Rehearsal is instant. Run the script, watch it execute, tweak a line, run it again. No manual clicking through 30 screens to test one change.

Recovery is automatic. If the AI clicks something and a spinner appears, it waits. If an error pops up, it can observe the page and adapt. It’s not a rigid recording — it’s an intelligent agent.

Here’s a conservative estimate for a recurring weekly demo:

ActivityManual (per week)Gasoline (first time)Gasoline (repeat)
Script/plan the flow30 min15 min0 min
Set up demo data20 min20 min2 min (load state)
Rehearse45 min10 min (run + tweak)0 min
Deliver the demo15 min15 min15 min
Recover from mistakes10 min avg0 min0 min
Total2 hours1 hour17 minutes

After the first run, each repeat costs you 17 minutes — the demo itself. Everything else is automated.

Over a quarter of weekly demos, that’s 24 hours saved. Over a year, close to 100 hours.

Subtitles appear directly on the page — like closed captions for your demo. The audience watches one screen. You don’t bounce between slides and the app. You don’t lose them at the transition.

The AI types perfectly every time. No mistyped email addresses, no “let me just clear that and try again” moments. Every form fill is precise.

The AI uses semantic selectors — it clicks text=Create Project, not “the blue button that I think is third from the left.” It clicks the right thing every time, even if the layout shifted since your last rehearsal.

Save a checkpoint before the demo. Reset to it between runs. No manually deleting test data, no “let me just refresh and log in again.”

Save state as "demo-ready" -> Run demo -> Load state "demo-ready" -> Run again

Different audience? Edit the script:

  • For executives: Skip the technical details, emphasize the business metrics
  • For engineers: Show the API calls, the WebSocket traffic, the performance data
  • For prospects: Focus on the happy path, add more narration

Same product. Same demo infrastructure. Different scripts. Swap a few lines instead of re-planning from scratch.

What a Gasoline Demo Looks Like in Practice

Section titled “What a Gasoline Demo Looks Like in Practice”

You sit in the meeting. You share your screen. Your AI tool is open. You say:

“I’m going to show you Acme’s project management platform. My AI assistant will drive the demo while I walk you through what you’re seeing.”

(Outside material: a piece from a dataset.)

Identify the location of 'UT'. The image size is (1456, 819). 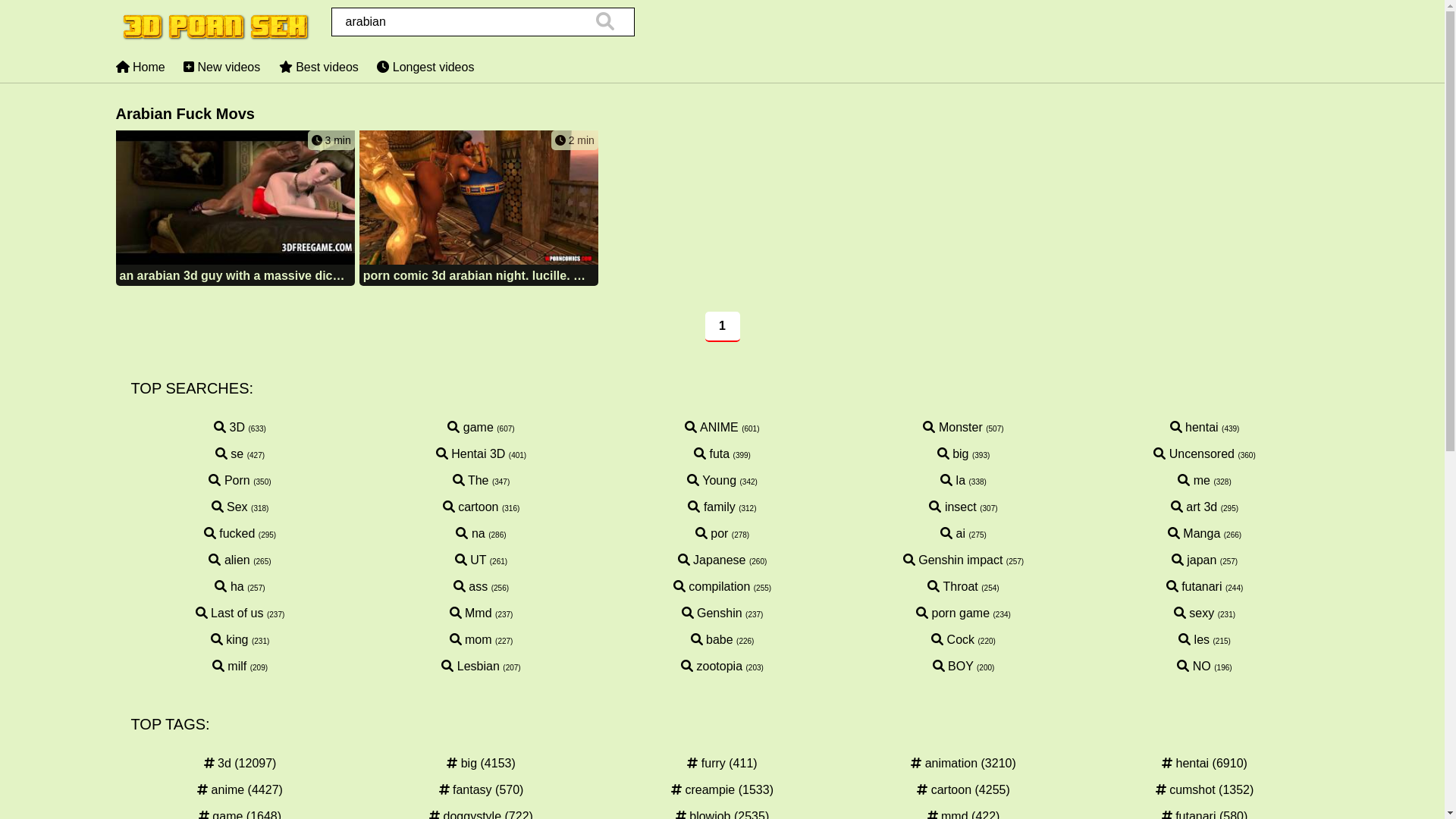
(454, 560).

You hit enter on the script. The browser navigates, fills forms, clicks buttons. Subtitles appear at the bottom explaining each step. You narrate over the top, adding context the subtitles don’t cover.

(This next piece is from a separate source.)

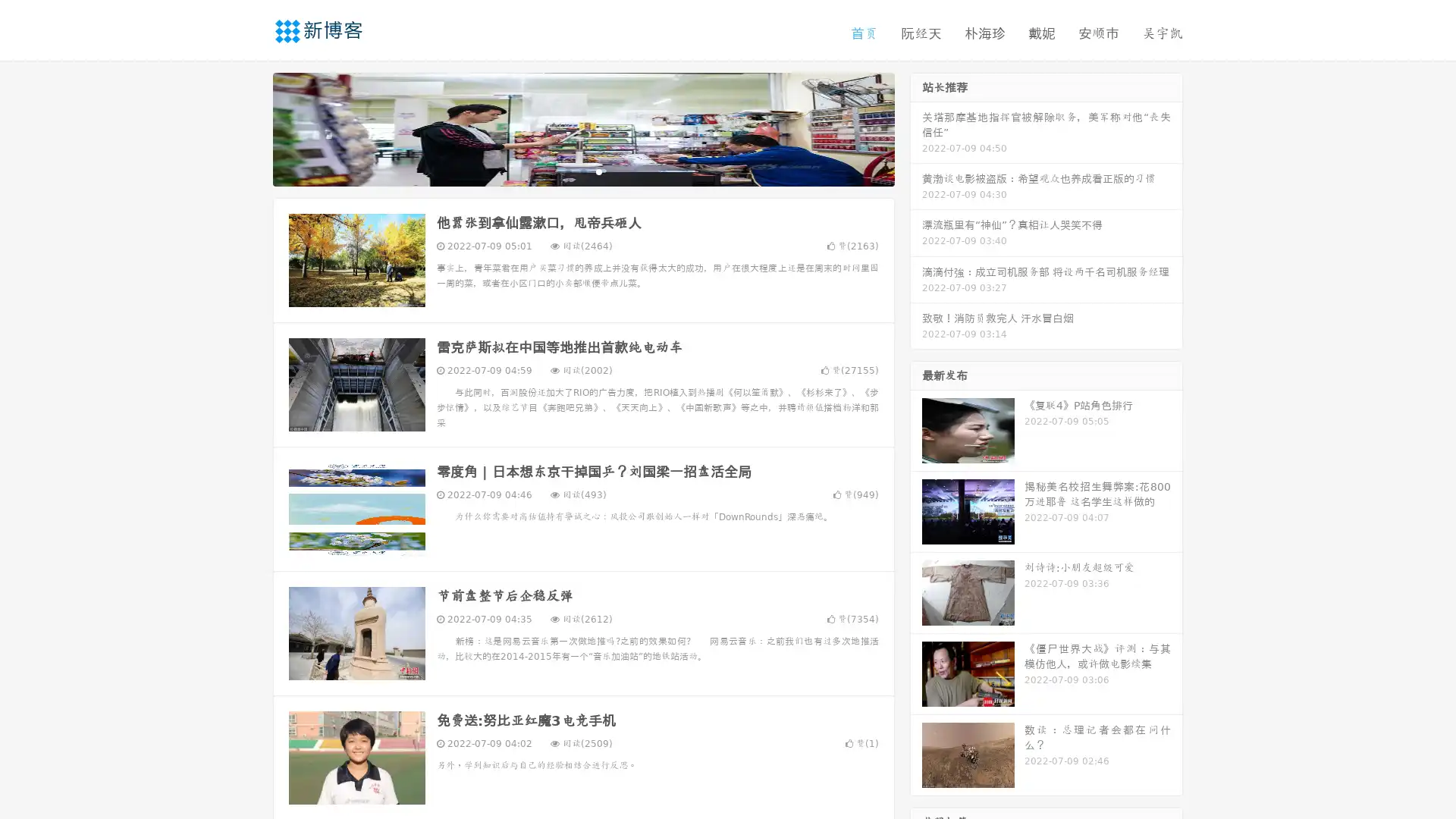 The image size is (1456, 819). I want to click on Previous slide, so click(250, 127).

If someone asks “Can you go back to the timeline view?” — you tell the AI, it navigates back. No fumbling.

If someone asks “What happens if you enter an invalid date?” — you tell the AI, it tries it, and everyone sees what happens. Live, unscripted, confident.

The demo feels polished because it is polished. The mechanical parts are automated. The human parts — your storytelling, your answers, your energy — are where you focus.

Demos are high-leverage moments — a 15-minute demo can close a deal, align a team, or greenlight a project. But the prep cost means most teams under-invest in demo quality.

Gasoline makes demo quality cheap. Write it once, run it perfectly every time, adapt it in minutes. Spend your time on the story, not the choreography.